In fact, he added that the team's recent Build The News hack event was not just a useful exercise for letting digital-natives experiment, but also engaged "dyed-in-the-wool print journalists" who were "then spreading that kind of enthusiasm once they got back to the office".
"We’re slowly creating little sleeper cells of digital converts among print journalists," he said.
Sharing the lessons
Seeking out opportunities to discuss audience and other digital content-related data, as well as other learnings, is also important for ensuring everyone understands the significance of its digital operations.
This includes the news development team throwing its hat into the ring at the daily morning news conference, "to talk about our work and discuss traffic reports or analytics", Long explained.
"We’re also much more set on ensuring people understand which the most important metrics for us are, from both a subscriber retention and advertising point of view. So we’re much more interested in dwell times or repeat visits rather than page views or clicks."

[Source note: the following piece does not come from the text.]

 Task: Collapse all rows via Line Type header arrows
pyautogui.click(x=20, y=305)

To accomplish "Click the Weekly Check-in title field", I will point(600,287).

Another area the team is focusing on, in its efforts to continue to evolve the culture at the Times and Sunday Times, is a newsroom layout that encourages the right digital thinking.
Highlighting the Times and Sunday Times's imminent move, along with other News UK titles and the WSJ, to the so-called Baby Shard later this year, he explained that this is something they are thinking about carefully.

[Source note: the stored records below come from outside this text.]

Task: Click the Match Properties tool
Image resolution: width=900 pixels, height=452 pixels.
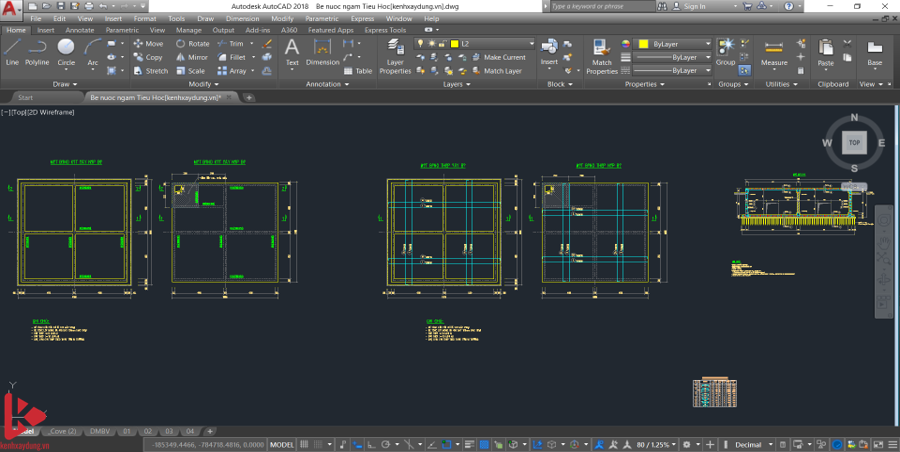Action: click(x=602, y=55)
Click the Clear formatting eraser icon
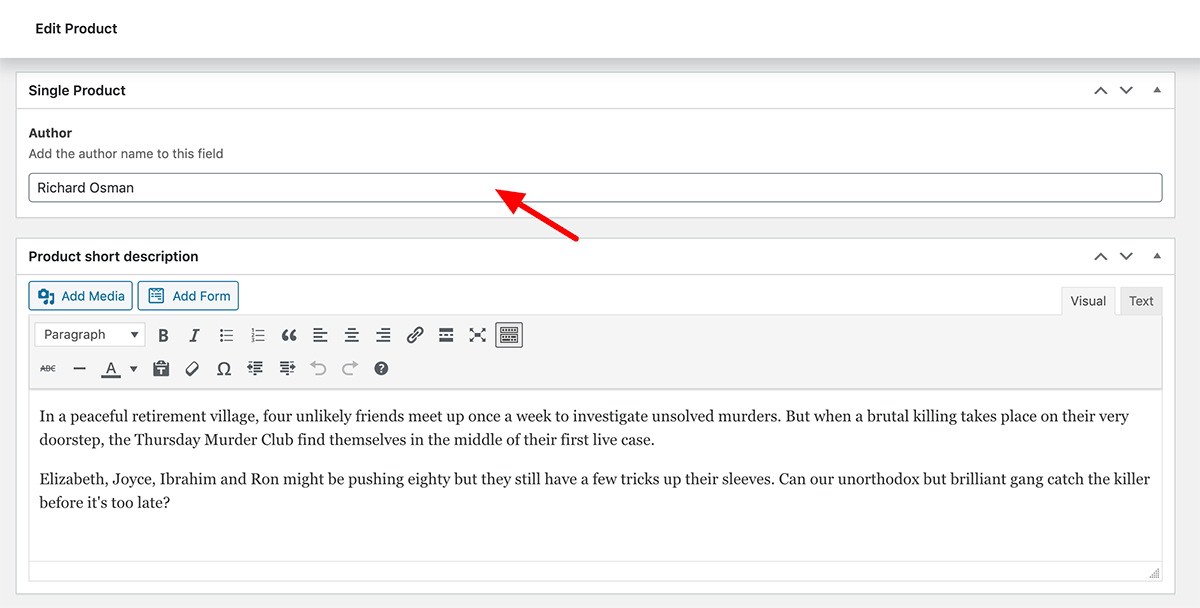 click(193, 369)
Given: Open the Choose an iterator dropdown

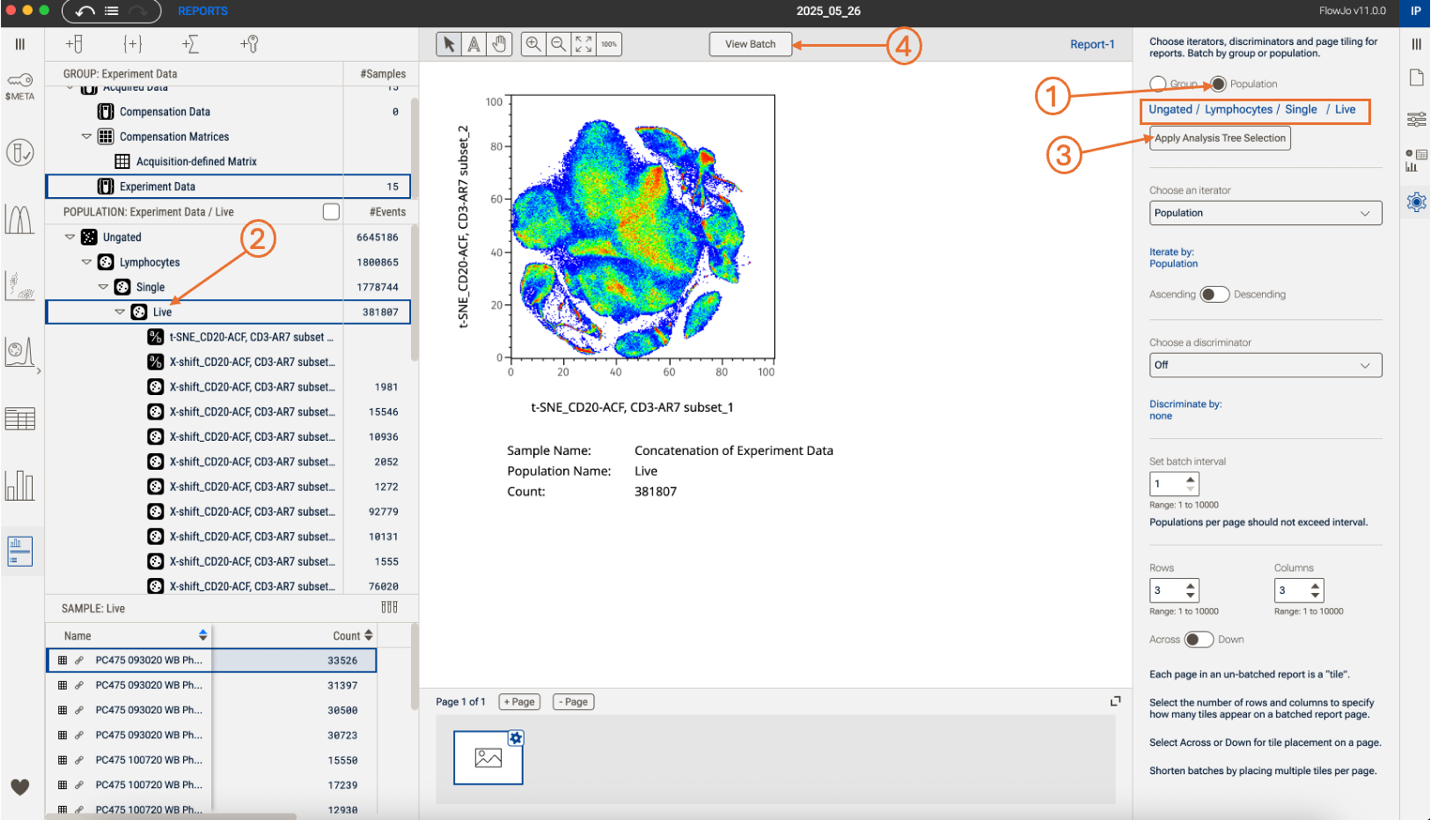Looking at the screenshot, I should pos(1265,213).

"I think this will be a huge opportunity for us in terms of affecting the culture of the organisation," he said. Part of their research has involved comparing newsroom layouts and strategies at non-journalism related companies, such as "trading floors in banks", to understand how they "communicate key information around their offices or get people more engaged through ambient factors".
This can already be seen at fellow News UK outlet The Sun, which, he explained, presents a "studio set-up" to visitors on arrival, helping to illustrate the importance of video to the tabloid.
As well as delivering a clear message to the newsroom about its digital identity and more drilled-down data in morning meetings, Long added that the members of the news development team regularly discuss the latest hot topics in digital content with each other, and the rest of the newsroom, to keep everyone up-to-date with the latest technology.
"Marshall McLuhan said something like ‘every new medium begins as a container for the old’, and it’s hard sometimes to think beyond just the short-term possibilities of a particular platform or medium. So it’s important to make time during the week to reflect or discuss.
"In terms of passing that kind of debate onto our colleagues, we do things like organise daily lunchtime talks, send out reading lists and briefings of key articles, invite people from analogous industries to come in and speak – and just generally try and let our enthusiasm and excitement be as contagious as possible."